Attackers are constantly testing new combinations of tactics to improve their success rates, such as a recently discovered and widespread phishing scam that uses layering and numbering techniques to hide its nefarious script and gain users' Microsoft Office 365 credentials, according to security services firm Fortra.

New phishing campaign targets O365

Attackers are targeting credentials to Microsoft's suite of general office products in recent attacks, Zachary Travis, a Fortra threat hunter, said on the company's website post Thursday.

By layering the payload in subterfuge and triggering deceptive steps, the phishing emails have evaded network detection and trick users into action.

To better understand this phishing campaign, Fortra researched incidents across 30 organizations across varying industries. The company said that more than 2,000 emails tied to this campaign have already been quarantined.

Researchers said the following polymorphic elements make the phish noteworthy:

  • Using financial terms in subject lines and sender names to create a false sense of urgency. 

  •  Composing unique strings in each email helps bypass security filters. 

  •  Nesting a message attached inside another message helps hide the phishing URL. 

  •  Obfuscating a base64-encoded script by burying it in an SVG file to mask its destination. 

  • Launching a counterfeit Adobe-branded page to request and gain users' credentials under the pretense of accessing transaction documents. 

  • Mimicking users' company branding to gain users' confidence that the request is authentic.

Travis said the research team built an email threat hunting rule designed to catch future versions of the campaign that necessitated including wildcard symbols to account for the changing character strings in the phishing attempts.

The ETH rule successfully flagged and quarantined 2,156 emails across 34 organizations, Fortra said in the blog.
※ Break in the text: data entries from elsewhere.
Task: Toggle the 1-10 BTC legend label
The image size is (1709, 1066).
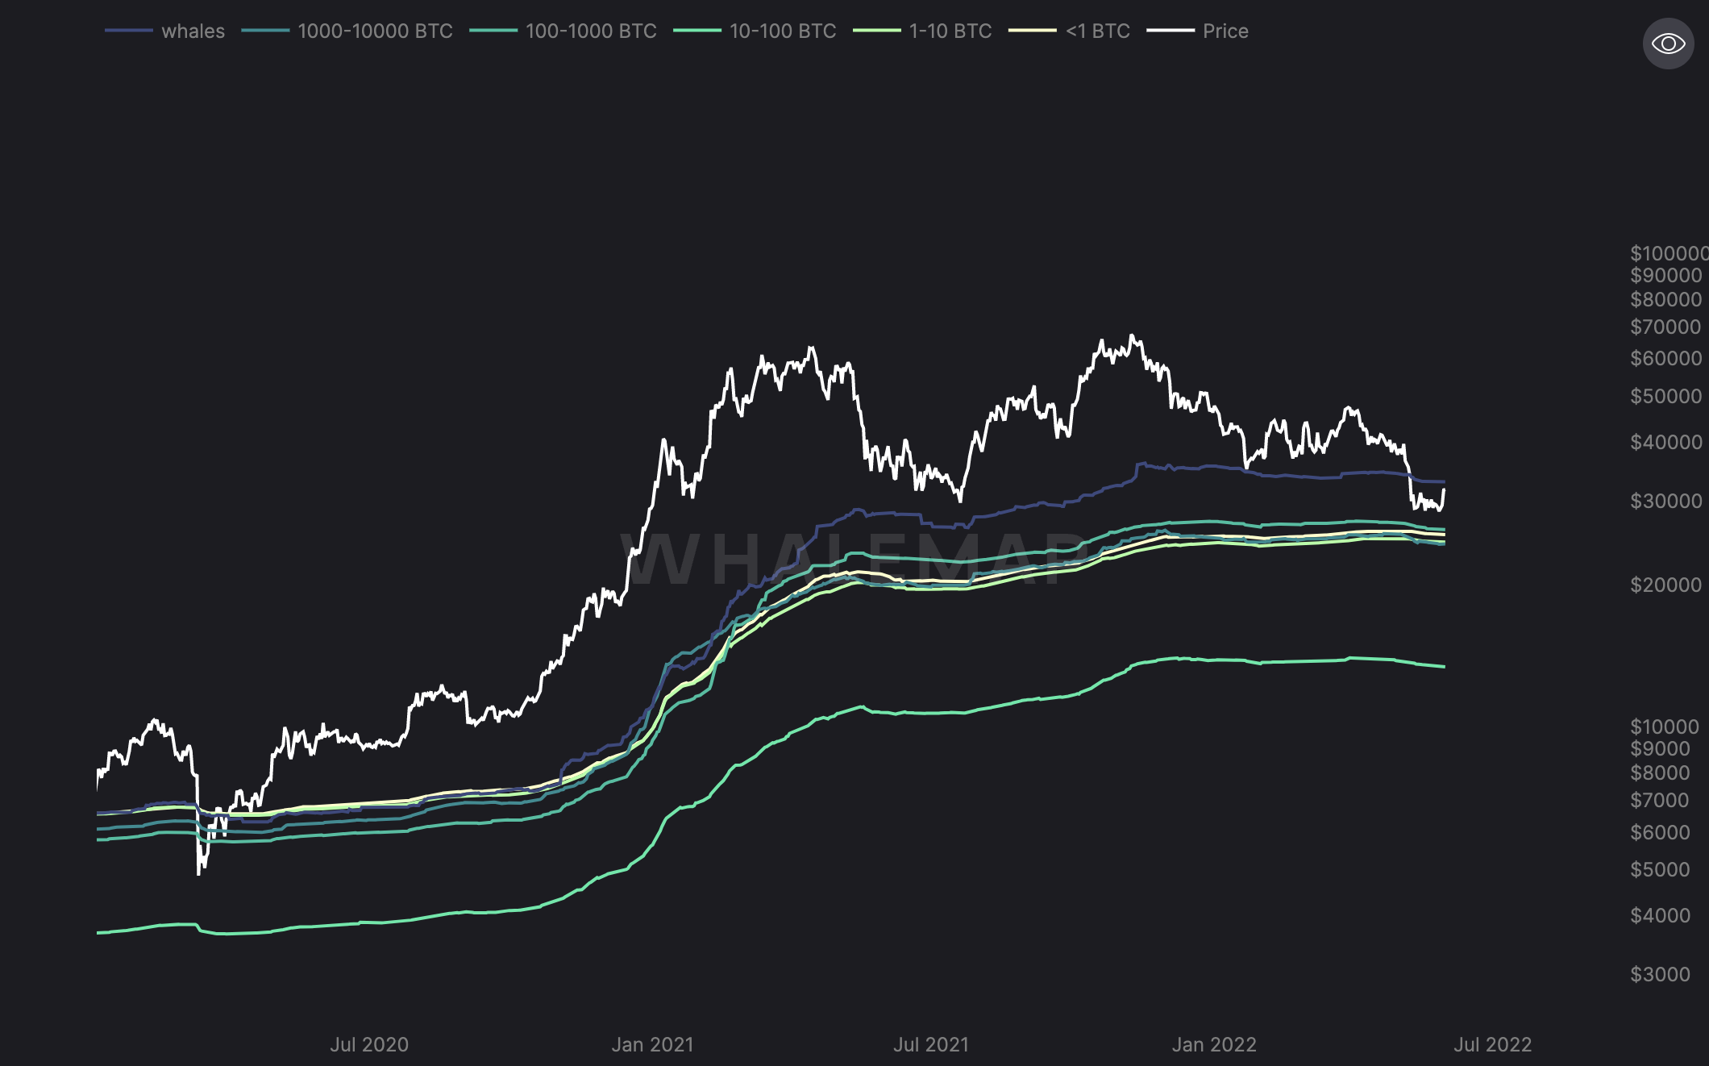Action: [950, 31]
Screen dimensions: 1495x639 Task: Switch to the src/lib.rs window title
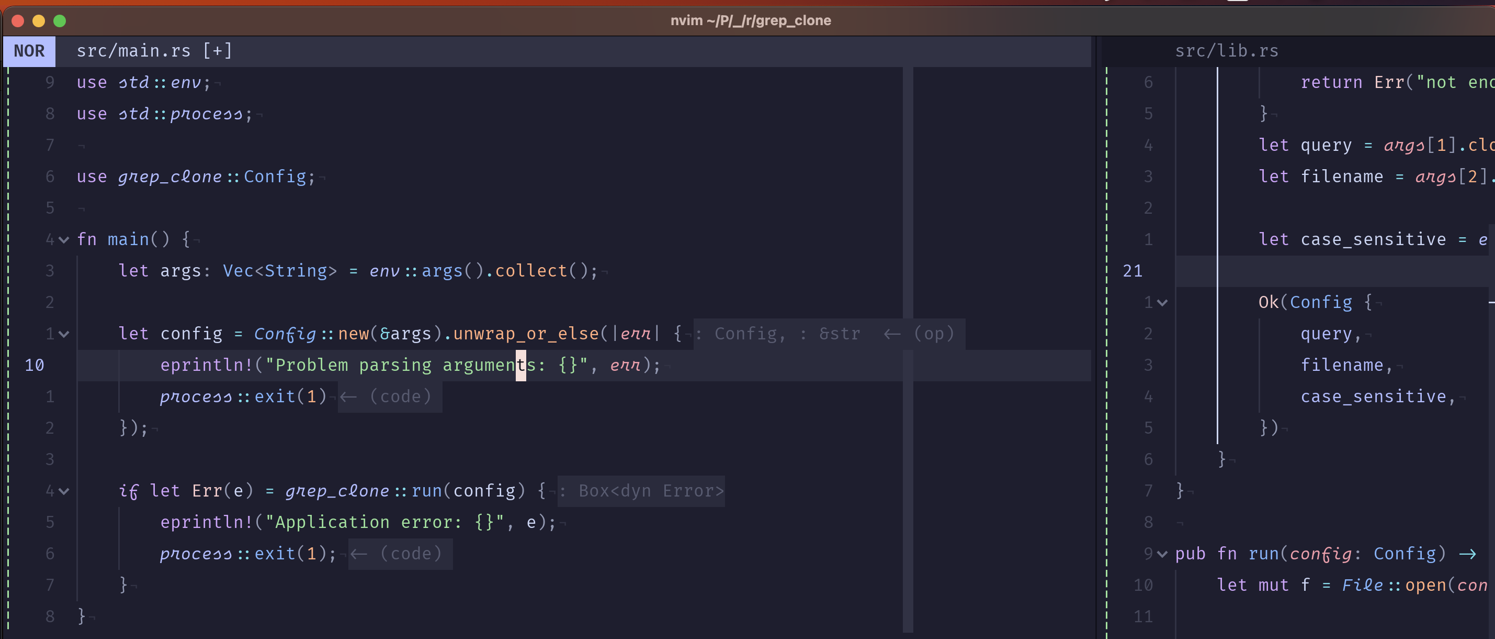click(1226, 51)
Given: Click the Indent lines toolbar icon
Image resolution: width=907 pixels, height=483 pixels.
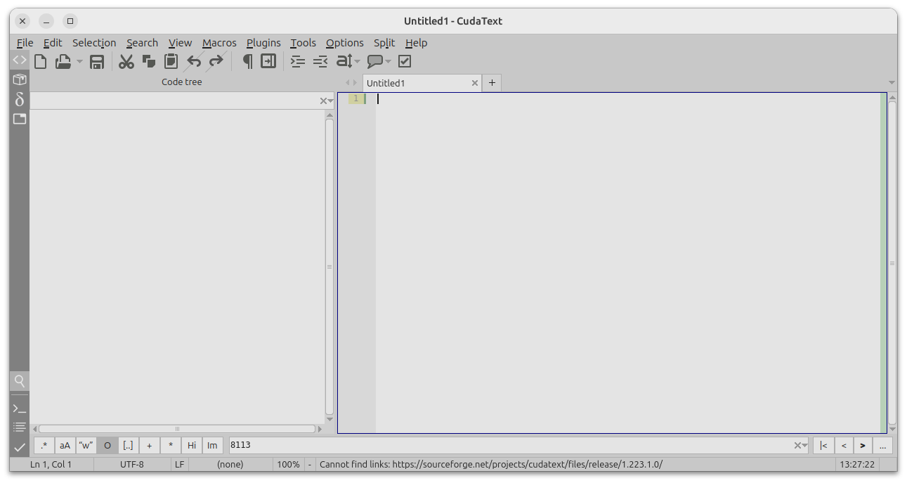Looking at the screenshot, I should tap(298, 62).
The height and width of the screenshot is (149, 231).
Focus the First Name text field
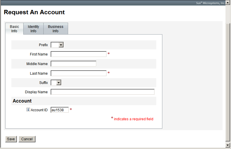pos(79,54)
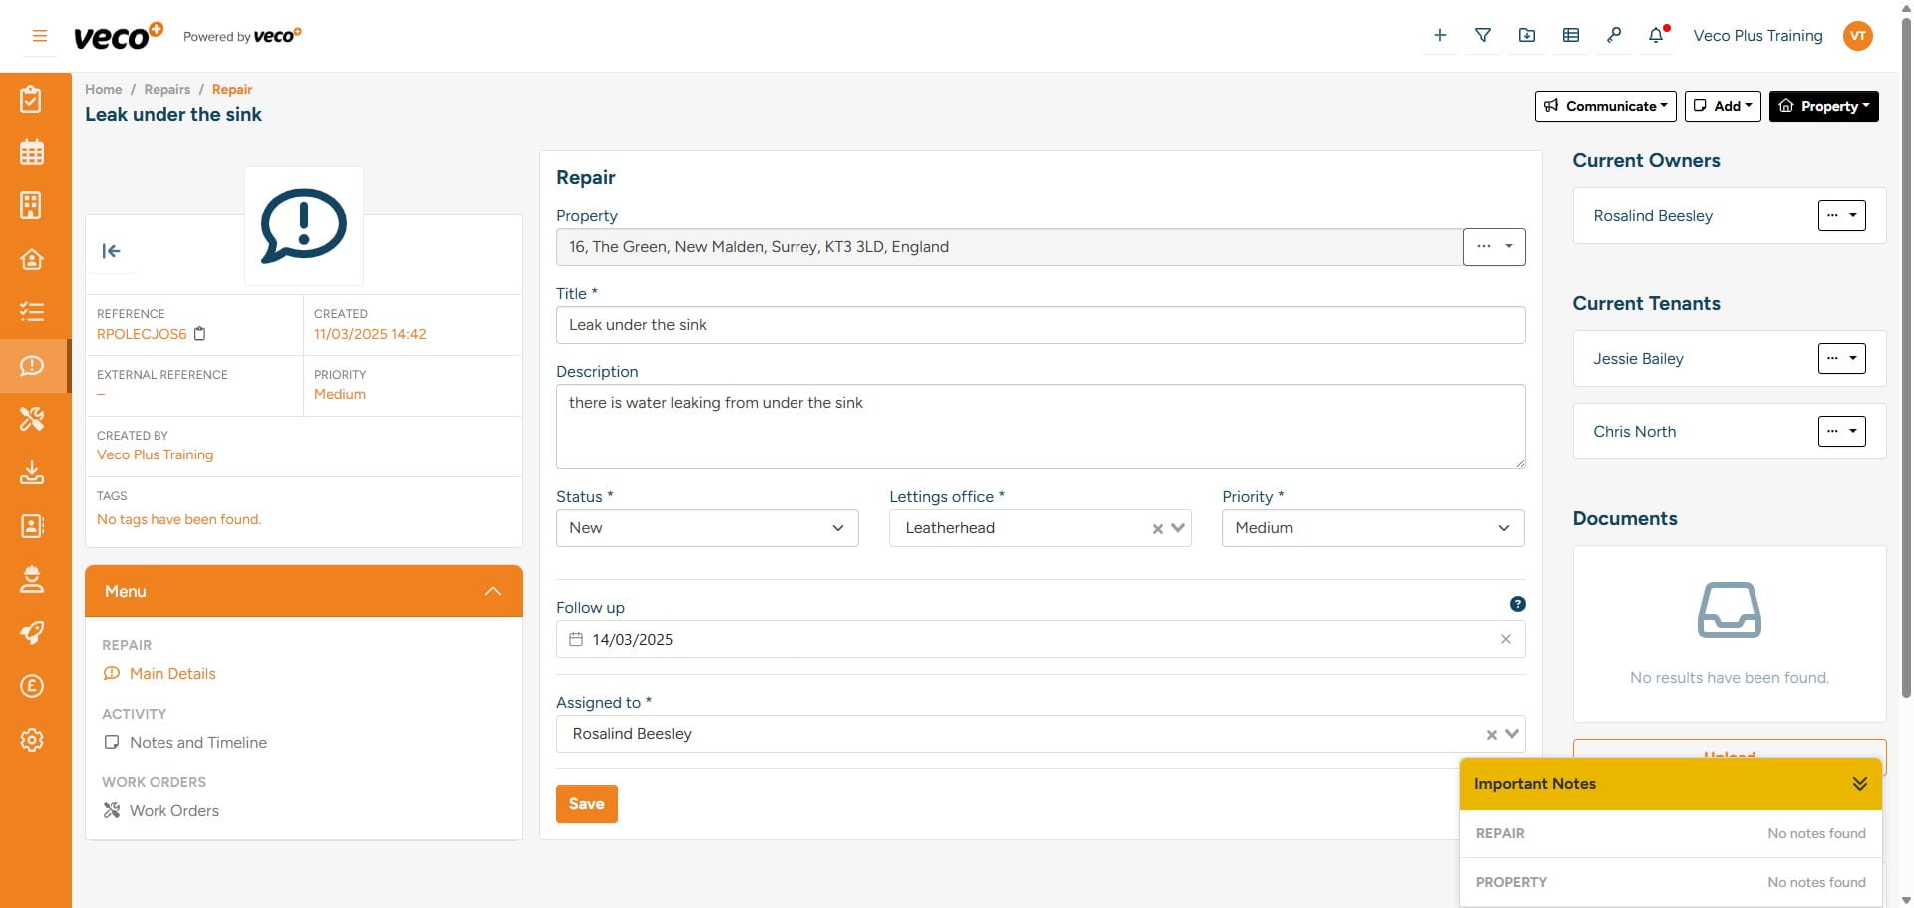Collapse the orange Menu panel
The width and height of the screenshot is (1914, 908).
tap(493, 591)

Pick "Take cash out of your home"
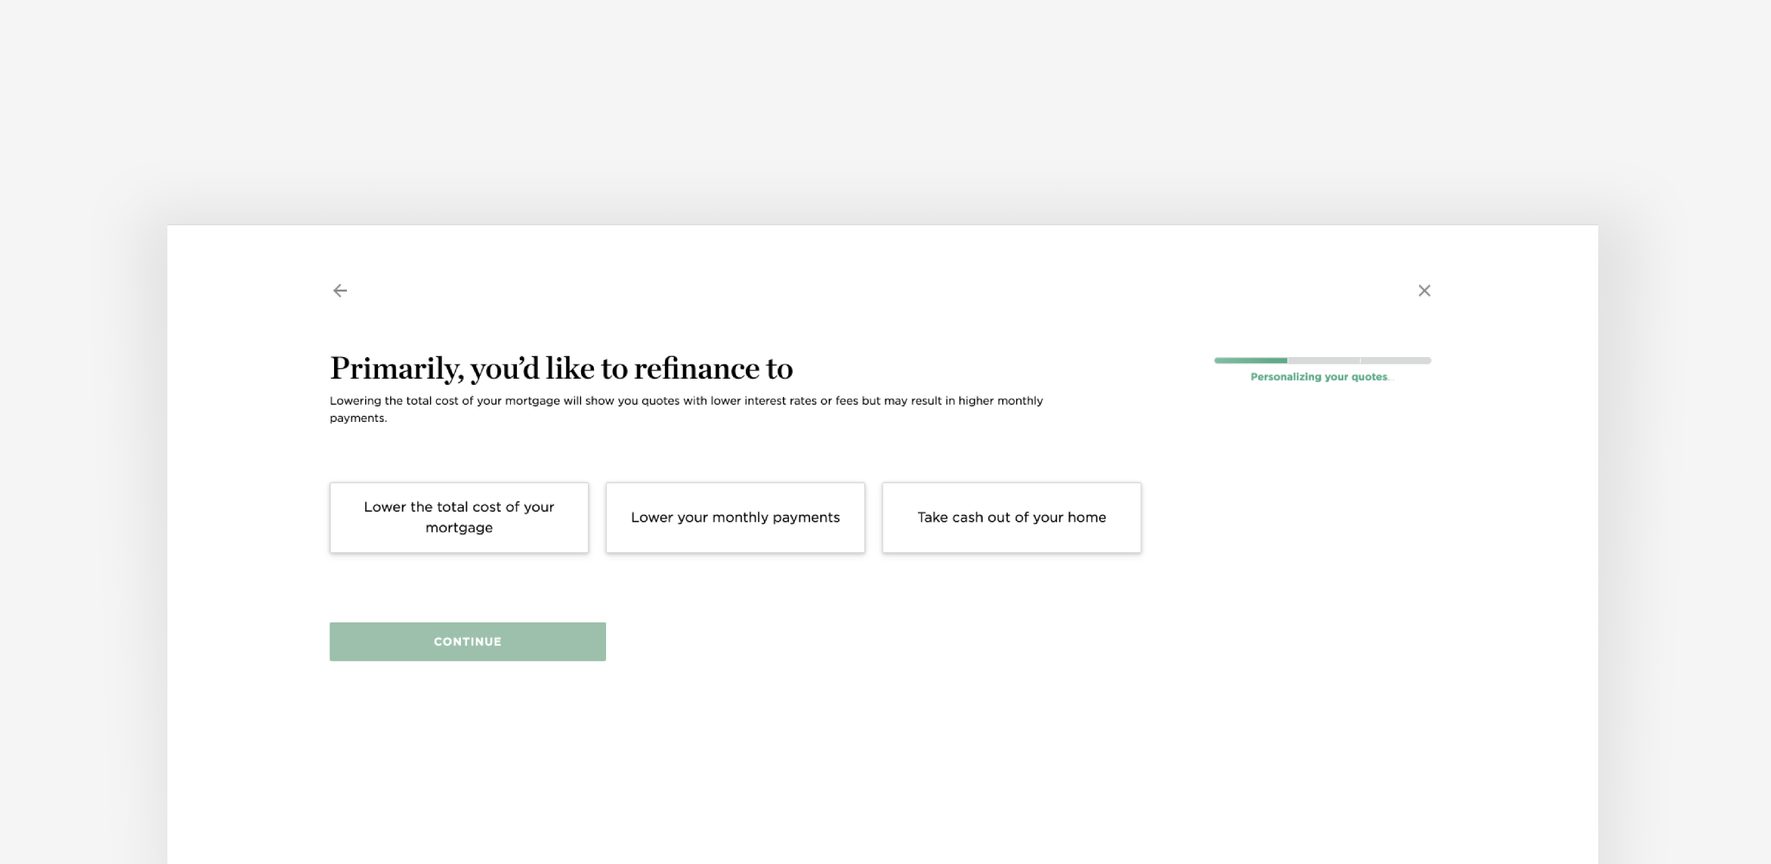[1011, 518]
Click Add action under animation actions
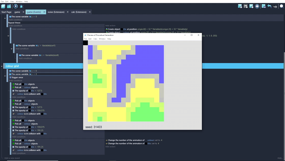 point(110,147)
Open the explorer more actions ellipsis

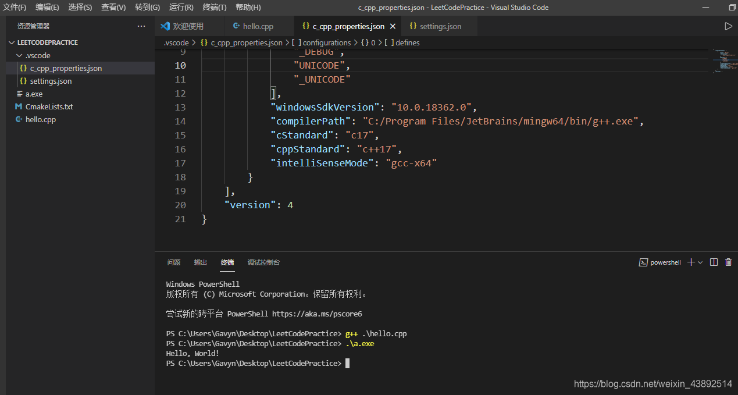(x=141, y=26)

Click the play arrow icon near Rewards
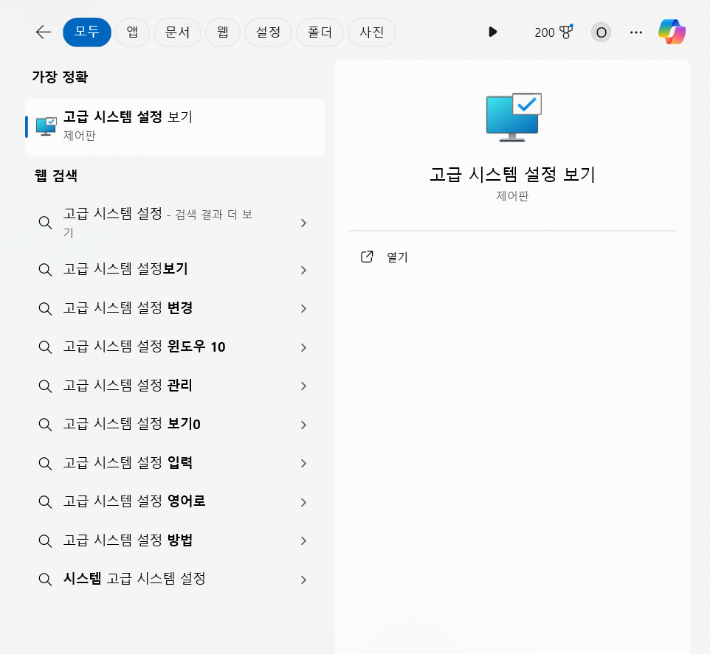[x=492, y=32]
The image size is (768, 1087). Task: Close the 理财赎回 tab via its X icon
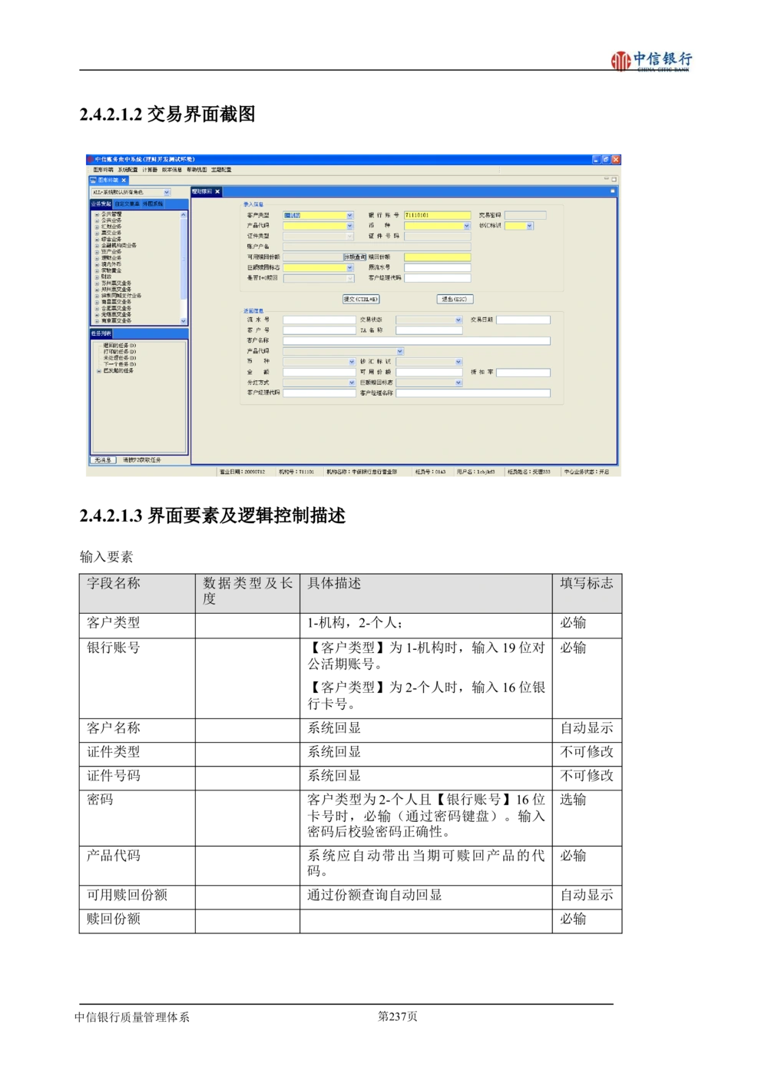[x=217, y=192]
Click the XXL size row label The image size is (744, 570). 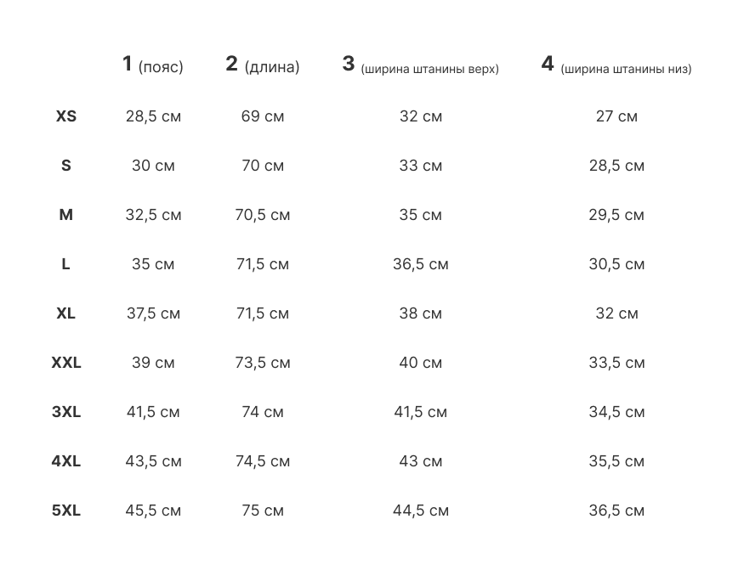[x=66, y=363]
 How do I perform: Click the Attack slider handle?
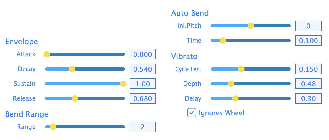point(47,54)
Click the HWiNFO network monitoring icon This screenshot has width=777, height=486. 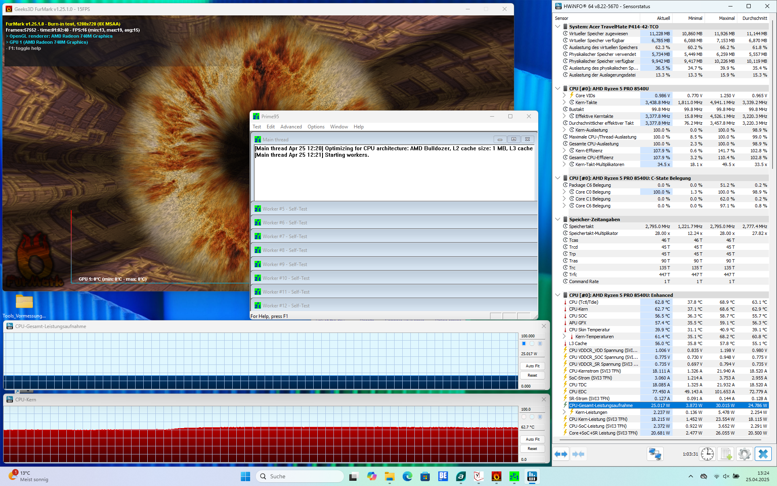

While many detection rules typically catch fewer than 100 messages, the catch speaks volumes about how extensive this campaign is.

PhaaS platforms intercept MFA codes

Last week, Fortra also reported that while Canadian phishing-as-a-service (PhaaS) platform LabHost that was targeting the nation's financial institutions was shut down last year, the phishing volume did not decrease as expected.

SheByte may be one of several that emerged as a direct replacement, offering a full suite of phishing services to cybercriminals, including phishing kits and subscriptions that permit affiliates to make an unlimited number of phishing attacks.

"SheByte initially offered many of the same features LabHost did, establishing themselves as the logical next platform for customers needing to find a new service," Max Ickert, Fortra senior threat researcher, said in the PhaaS profile posted to the company's website.

One of those features is access to the LiveRAT admin dashboard, which Ickert said is protected by premium anti-detection and allows scammers to monitor phished visitors in real time and intercept their multi-factor authentication codes, prompt them with security questions and more.

Fake sites that glom onto AI hype

PhaaS operators also sell impersonation "phish kits" to trigger financial fraud.

New York-based Memcyco, a digital risk protection company, reported observing phishing sites mimicking China's DeepSeek artificial intelligence model, according to a recent story on DarkReading.

The fraudulent DeepSeek AI sites aimed to deceive users curious about smaller, low-cost AI models into downloading malicious software or providing credentials.

Some of the impersonators intercepted login credentials in real time and took over users' accounts, distributed malware, and remoted into users' devices or enticed users with cryptocurrency scams and emptied their victims' crypto wallets.

"These attacks are especially dangerous when new, exciting and hyped-up tools are launched," Memcyco's CEO and co-founder, Israel Mazin, said in the story.